Page.
___

# AMHR/ASPC Director Elections



## dinno28 (Oct 4, 2008)

Does anyone know the results of the area elections? I believe they were being held today.


----------



## Irish Hills Farm (Oct 5, 2008)

Isn't the Area 2 meeting being held today?


----------



## Karen S (Oct 6, 2008)

HI All,

The word I got was this:

Area 1: Wm (Bill) Eperthener re-elected no one ran against him

Area 2: Marvin McCabe was incumbent, Thomas (Bud) Stephenson ran and won

Area 3: Alicia Slocumb was incumbent, Gerry Morris and Dr. Mary Wahl were running for the seat, Dr. Mary Wahl from Tennessee won

Area 5: Larry Parnell re-elected no one ran against him

Area 6: Ray Kovarik was incumbent, Lewella Tembreull was the winner

Area 8: Erica Carlson was re-elected no one ran against her.

Don't have my Journal to see if anyone from Area 4 or Area 7 had a seat up this year

Karen


----------



## mendocinobackofbeyond (Oct 6, 2008)

Hi Karen: FYI -- Area VII did not have an election this year. Think we do next year. Thanks for the results. Ta, Shirlee


----------

___

Information provided.
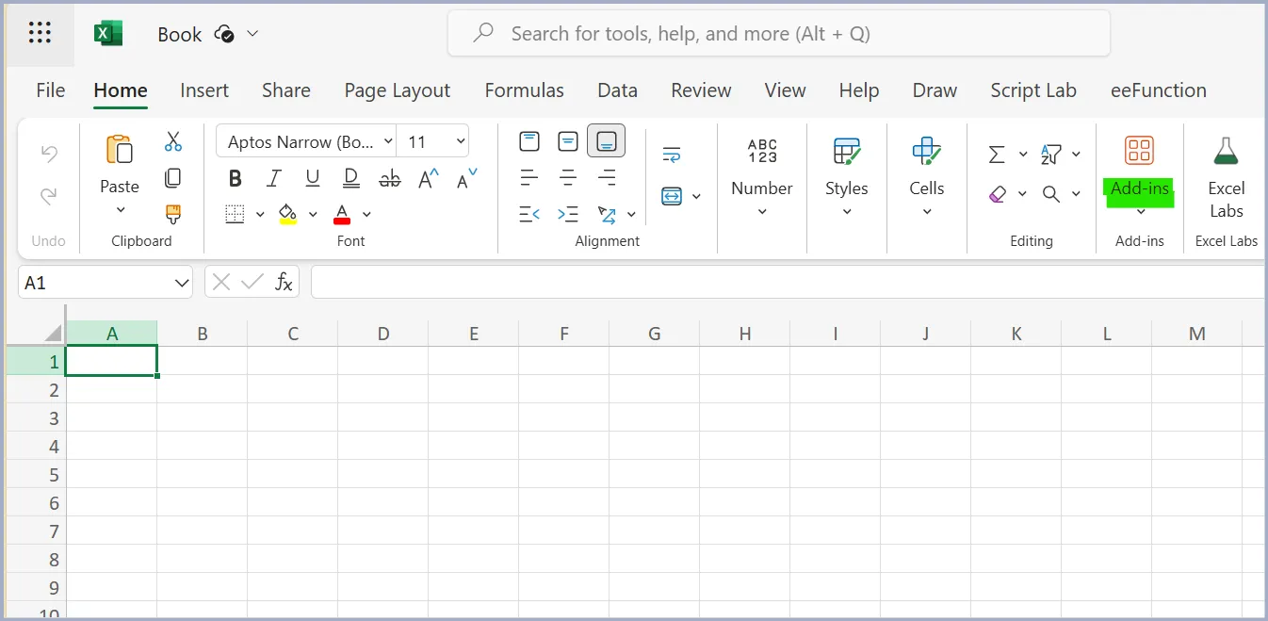Apply strikethrough to the selected cell
The height and width of the screenshot is (621, 1268).
pos(389,177)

___

Work to complete.
A. Please copy the stretch of the election thread from "Area 8: Erica" through "mendocinobackofbeyond (Oct 6, 2008)", switching "Journal" to "magazine".
B. According to the election thread, who won the Area 3 seat?
The listing stands apart from the election thread.

Responses to the exercise.
A.
Area 8: Erica Carlson was re-elected no one ran against her.

Don't have my magazine to see if anyone from Area 4 or Area 7 had a seat up this year

Karen


----------



## mendocinobackofbeyond (Oct 6, 2008)

B. Dr. Mary Wahl from Tennessee.